Health notifies 159,161 new infections and the incidence rises to 3,156 cases

The incidence in Spain reaches new record figures, and this Thursday Health reported 3,156.63 cases per 100,000 inhabitants, a rise of 28 points compared to this Wednesday. The incidence curve continues to rise, as well as infections, which reach data never seen before in the coronavirus pandemic. Hospital pressure is also rising, with almost 24% of ICU beds occupied by COVID patients.

This Wednesday, the country pointed to the highest number of daily COVID infections, with 179,125 positives, while this Thursday Health notifies 159,161 new infected. In total, nearly eight million people have been infected with COVID-19 since the epidemiological crisis began.

112 people have died from COVID-19 in the last day, making a total of 90,620 deaths since the start of the pandemic, while this Tuesday’s Health report registered 125 deaths from the disease.

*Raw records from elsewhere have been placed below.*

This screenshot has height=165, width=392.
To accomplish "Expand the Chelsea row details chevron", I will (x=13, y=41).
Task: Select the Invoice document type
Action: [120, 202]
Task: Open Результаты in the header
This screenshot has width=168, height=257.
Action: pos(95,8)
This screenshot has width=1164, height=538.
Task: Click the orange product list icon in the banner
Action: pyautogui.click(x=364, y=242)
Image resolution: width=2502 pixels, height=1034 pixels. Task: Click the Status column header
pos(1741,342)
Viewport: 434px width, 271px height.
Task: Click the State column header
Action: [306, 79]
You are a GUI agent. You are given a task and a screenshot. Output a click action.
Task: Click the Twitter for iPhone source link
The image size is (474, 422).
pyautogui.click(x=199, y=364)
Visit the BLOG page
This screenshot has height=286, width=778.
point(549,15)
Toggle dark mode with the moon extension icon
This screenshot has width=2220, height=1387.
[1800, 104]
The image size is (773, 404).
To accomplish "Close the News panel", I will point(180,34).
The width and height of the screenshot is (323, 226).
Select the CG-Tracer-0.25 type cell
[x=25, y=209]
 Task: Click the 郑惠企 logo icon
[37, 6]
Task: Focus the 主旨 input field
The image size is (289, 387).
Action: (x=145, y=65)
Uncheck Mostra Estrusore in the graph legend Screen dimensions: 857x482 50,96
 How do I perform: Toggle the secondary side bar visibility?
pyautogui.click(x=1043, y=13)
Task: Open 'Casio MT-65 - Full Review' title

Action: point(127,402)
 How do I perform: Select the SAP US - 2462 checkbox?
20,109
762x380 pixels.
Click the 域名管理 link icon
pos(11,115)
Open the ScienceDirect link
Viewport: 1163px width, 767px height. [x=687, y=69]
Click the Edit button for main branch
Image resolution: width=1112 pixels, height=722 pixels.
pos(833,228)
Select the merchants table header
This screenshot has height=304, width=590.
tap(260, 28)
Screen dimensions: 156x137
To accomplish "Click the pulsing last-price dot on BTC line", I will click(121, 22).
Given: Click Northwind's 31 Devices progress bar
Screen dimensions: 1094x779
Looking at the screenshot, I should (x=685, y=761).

Almost 90% of those over 70 already have the booster dose

Spain continues to inject extra vaccines. Health has confirmed that a booster dose will be administered to all people over 18 years of age, and this Wednesday it was known that almost 90% (89.8%) of those over 70 years of age have this additional puncture.

Other groups, such as those over 50 years of age, also advanced in this extra reinforcement, with 74% with the third dose. Meanwhile, 38.3% of children between the ages of 5 and 11 have at least one puncture against COVID-19. In total, almost 17 million people in the country have the memory dose.

92.5% of the population over 12 years of age have at least one vaccine, compared to 90.5% of this age group who have the complete regimen.

Source: Ministry of Health (data updated to )

The management of casualties due to COVID overwhelms primary care doctors

Primary care in Spain is overwhelmed. The most visible proof is the queues that have been forming outside health centers for weeks after the omicron explosion.

On the other side, the long lists of patients who are seen every day by the professionals of that first link in the health chain. “We no longer do primary care, we do what we can,” agree several doctors consulted for this report, with schedules of 60, 70 and even more than 100 patients a day.